Records from a data source
━━━━━━━━━━━━━━━━━━━━━━━━━━━━━━

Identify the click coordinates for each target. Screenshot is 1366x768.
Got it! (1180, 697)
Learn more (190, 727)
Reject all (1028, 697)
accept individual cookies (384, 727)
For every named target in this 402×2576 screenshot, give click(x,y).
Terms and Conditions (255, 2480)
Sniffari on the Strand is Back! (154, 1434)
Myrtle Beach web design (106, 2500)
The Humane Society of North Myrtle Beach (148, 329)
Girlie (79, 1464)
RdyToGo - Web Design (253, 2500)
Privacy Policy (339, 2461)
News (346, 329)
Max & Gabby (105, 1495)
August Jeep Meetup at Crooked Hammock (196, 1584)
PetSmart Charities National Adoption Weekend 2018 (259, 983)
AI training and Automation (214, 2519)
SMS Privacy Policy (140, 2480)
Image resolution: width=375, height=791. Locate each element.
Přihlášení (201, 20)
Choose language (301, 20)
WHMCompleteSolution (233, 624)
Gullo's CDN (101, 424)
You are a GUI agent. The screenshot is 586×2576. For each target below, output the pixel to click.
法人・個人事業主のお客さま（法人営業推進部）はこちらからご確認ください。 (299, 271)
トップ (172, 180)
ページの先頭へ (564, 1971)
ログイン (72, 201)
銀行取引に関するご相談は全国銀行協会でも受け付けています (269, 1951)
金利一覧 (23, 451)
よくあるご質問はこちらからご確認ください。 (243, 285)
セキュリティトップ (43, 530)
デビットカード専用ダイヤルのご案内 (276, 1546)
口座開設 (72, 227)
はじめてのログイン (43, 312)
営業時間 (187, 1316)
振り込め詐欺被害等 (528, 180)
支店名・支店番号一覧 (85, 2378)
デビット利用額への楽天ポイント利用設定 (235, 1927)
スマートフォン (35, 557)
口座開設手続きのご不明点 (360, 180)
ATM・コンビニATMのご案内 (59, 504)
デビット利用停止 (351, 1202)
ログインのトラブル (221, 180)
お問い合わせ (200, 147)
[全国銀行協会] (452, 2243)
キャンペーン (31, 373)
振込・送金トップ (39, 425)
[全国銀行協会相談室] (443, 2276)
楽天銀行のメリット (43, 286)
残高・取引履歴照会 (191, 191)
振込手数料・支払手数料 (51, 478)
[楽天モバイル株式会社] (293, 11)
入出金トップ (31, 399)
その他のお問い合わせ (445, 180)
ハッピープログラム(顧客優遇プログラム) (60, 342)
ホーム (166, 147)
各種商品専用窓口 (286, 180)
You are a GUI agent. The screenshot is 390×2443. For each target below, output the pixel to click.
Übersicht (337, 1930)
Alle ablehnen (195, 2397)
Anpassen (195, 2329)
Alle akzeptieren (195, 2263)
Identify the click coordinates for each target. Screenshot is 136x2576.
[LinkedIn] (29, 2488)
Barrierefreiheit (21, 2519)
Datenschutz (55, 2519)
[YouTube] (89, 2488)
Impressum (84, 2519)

━━━━━━━━━━━━━━━━━━━━━━━━━━━━━━

## Work item
Each line above from the one with "Girlie (79, 1464)" up to and including the one with "Image resolution: width=375, height=791." must be set down exactly, and no line outside that span may appear.

## Written answer
Girlie (79, 1464)
RdyToGo - Web Design (253, 2500)
Privacy Policy (339, 2461)
News (346, 329)
Max & Gabby (105, 1495)
August Jeep Meetup at Crooked Hammock (196, 1584)
PetSmart Charities National Adoption Weekend 2018 (259, 983)
AI training and Automation (214, 2519)
SMS Privacy Policy (140, 2480)
Image resolution: width=375, height=791. Locate each element.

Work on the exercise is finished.